Please watch the following video of the “2021 Yangmingshan Flower Festival in Taiwan.”
Situated in the northern part of the Taipei Basin, Yangmingshan, also known as Mt. Yangming, or Grass Mountain, is located about 17 kilometers (10.5 miles) away from downtown Taipei.
At elevations ranging from 200 meters (656 feet) to 1,120 meters (3,674 feet) above sea level, Yangmingshan was formed by volcanoes about 700,000 years ago. Spanning approximately 11,455 hectares (28,300 acres), Yangmingshan National Park is currently one of the nine national parks in Taiwan.
Yangmingshan was originally called Caoshan (grass mountain). In 1927, when Taiwan was under Japanese colonial rule, Yangmingshan was designated as the first national park in Taiwan. In 1950, it was renamed after the well-known Chinese philosopher Wang Yangming by the government of the Republic of China (Taiwan).

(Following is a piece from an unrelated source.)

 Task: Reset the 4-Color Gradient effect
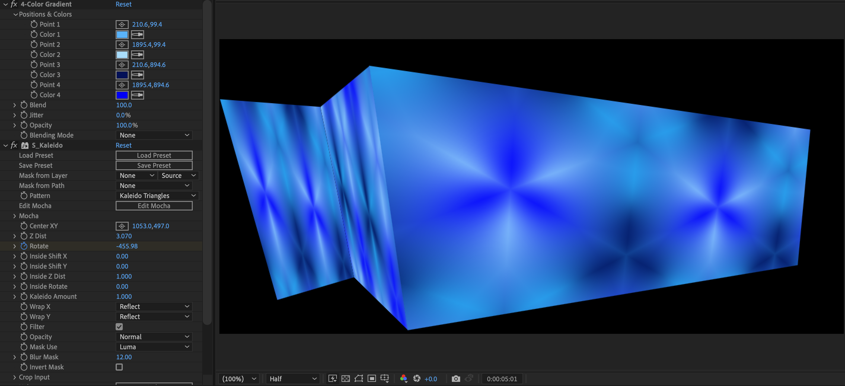[x=123, y=4]
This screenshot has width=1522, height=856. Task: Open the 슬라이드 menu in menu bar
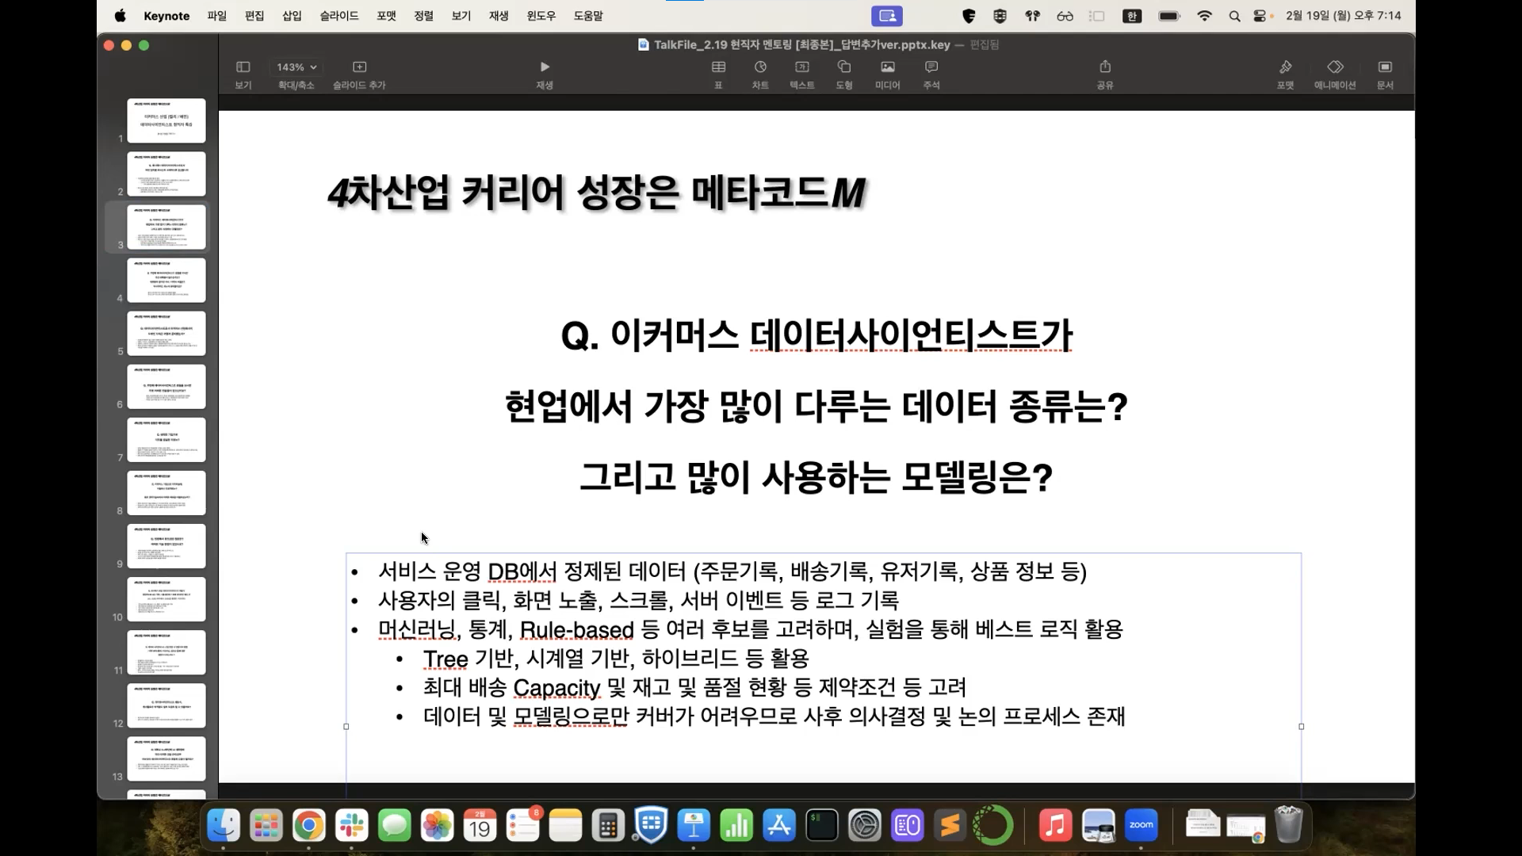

In 1985, Yangmingshan was officially designated as a national park by the Taiwanese government. With an abundance of flora and fauna, Yangmingshan National Park was certified as the world’s first Urban Quiet Park by Quiet Parks International, and is known as “the backyard of Taipei.”
Yangmingshan Flower Festival
As one of the most popular flower festivals in Taiwan, the Yangmingshan Flower Festival this year still kicked off on February 5 as scheduled, and runs for 47 days until March 21.
One of the striking features of the festival is its display of a variety of cherry blossoms in Yangmingshan. The most commonly seen varieties are the Formosan cherry, Yae-Zakura cherry, Showa cherry, Yoshino cherry, and Fuji cherry.
Additionally, there are a plethora of other kinds of beautiful flowers to delight visitors in this national park during the festival, such as azaleas, rhododendrons, camellias, plum blossoms, etc.
Due to COVID-19, the Taipei City Government has taken a number of precautionary measures for the annual floral extravaganza.
The city government offers information on the blooming process of cherry blossoms and the number of visitors on its Facebook Fanpage. If the park is extremely crowded, it will publicize a reminder on the website to suggest that the general public visit the park later.
Additionally, the park authorities have also taken a series of preventative measures on the spot, including reminding visitors to wear a face mask and follow the social distancing guidelines.
The annual event used to attract around 1 million visitors to relish the beauty of spring blossoms each year, but the number of visitors this year has dwindled due to the pandemic and the fact that cherry blossoms are in full bloom almost in every part of the country owing to the favorable weather conditions.